Find the line with "Task: Click the Order arrived at store label" in the data below. Repeat it and every line after it exactly, but not the pictures.

──────── Data

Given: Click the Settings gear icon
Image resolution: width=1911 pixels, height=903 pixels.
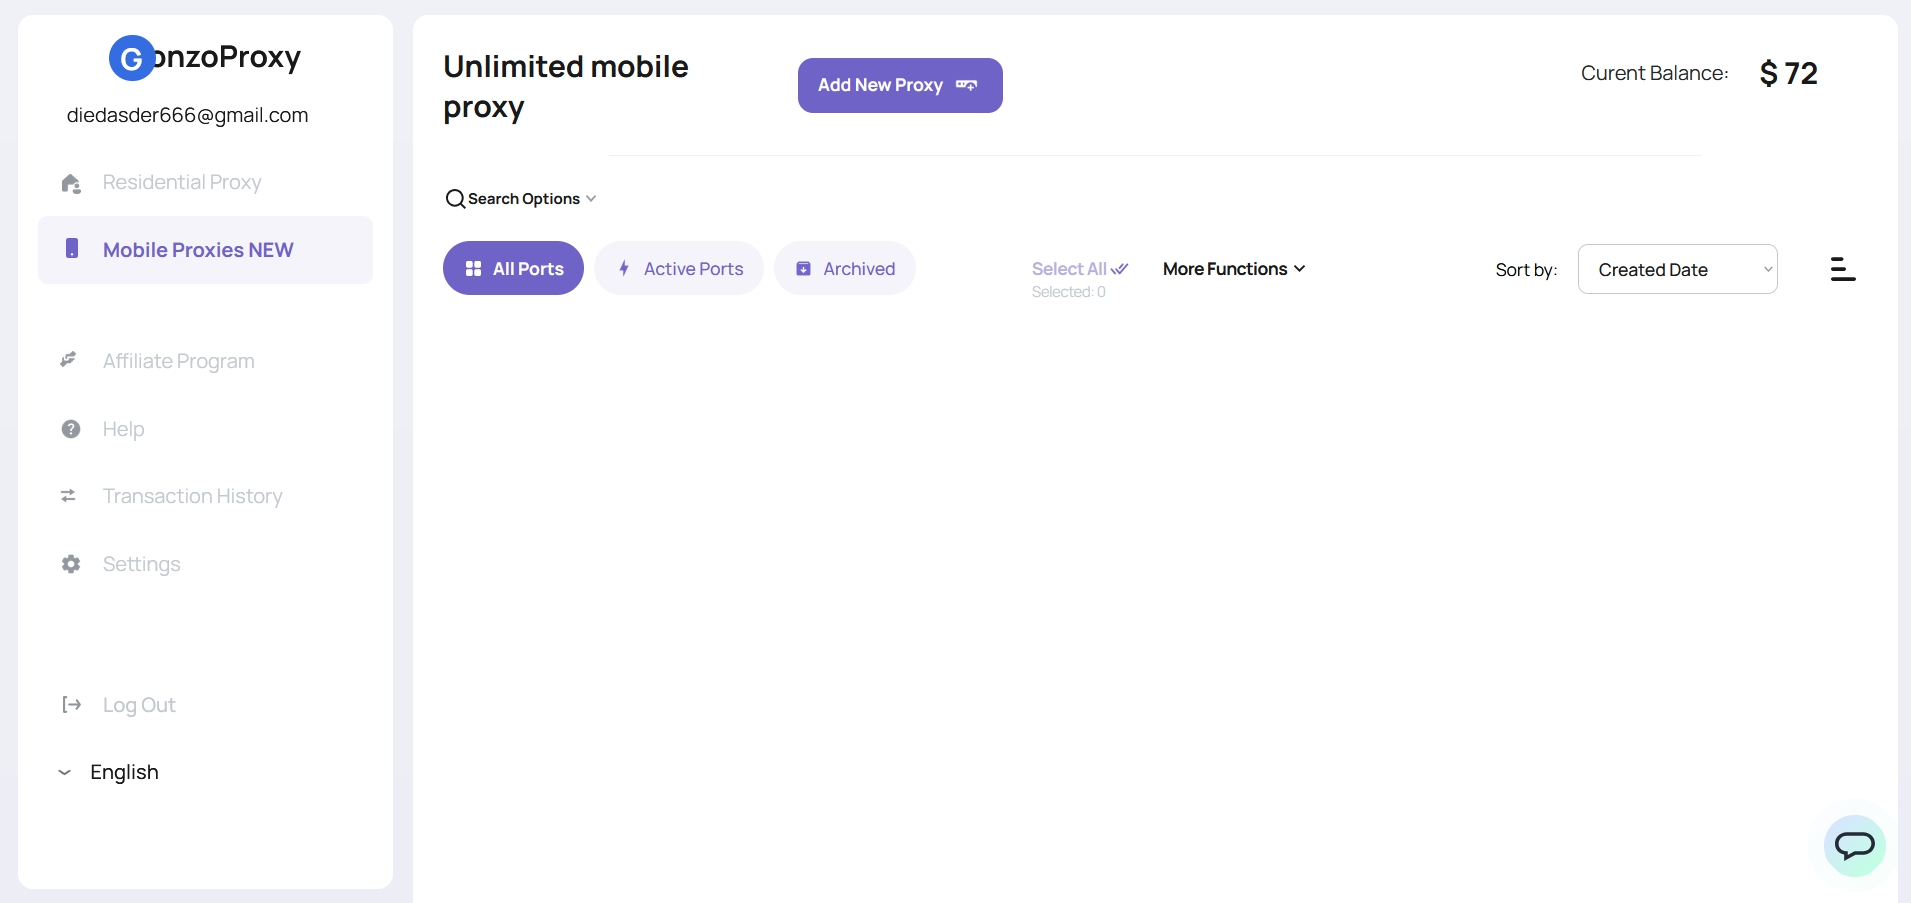Looking at the screenshot, I should [71, 564].
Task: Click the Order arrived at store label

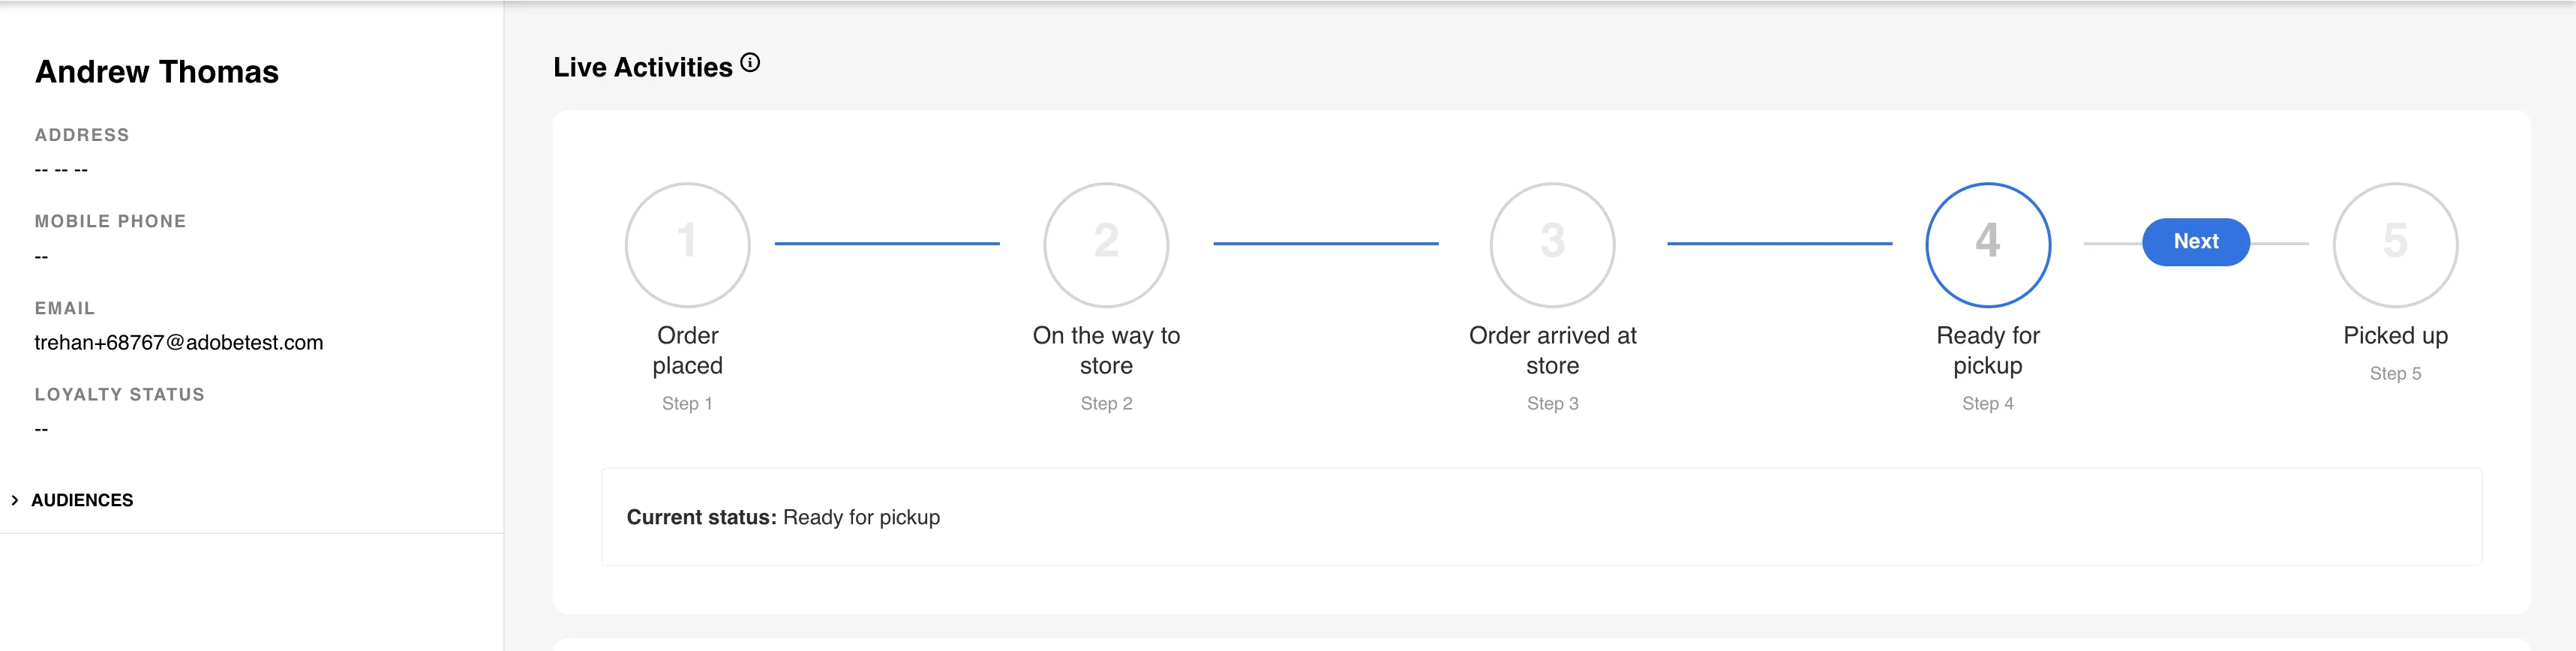Action: tap(1552, 350)
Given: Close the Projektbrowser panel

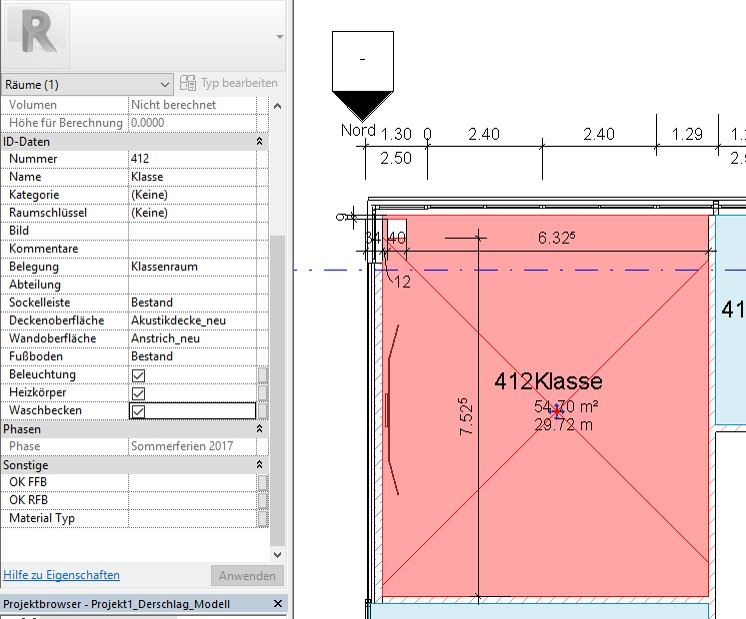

────────────────

» **Solution**
Task: Click the Order arrived at store label

Action: tap(1552, 350)
Given: Close the Projektbrowser panel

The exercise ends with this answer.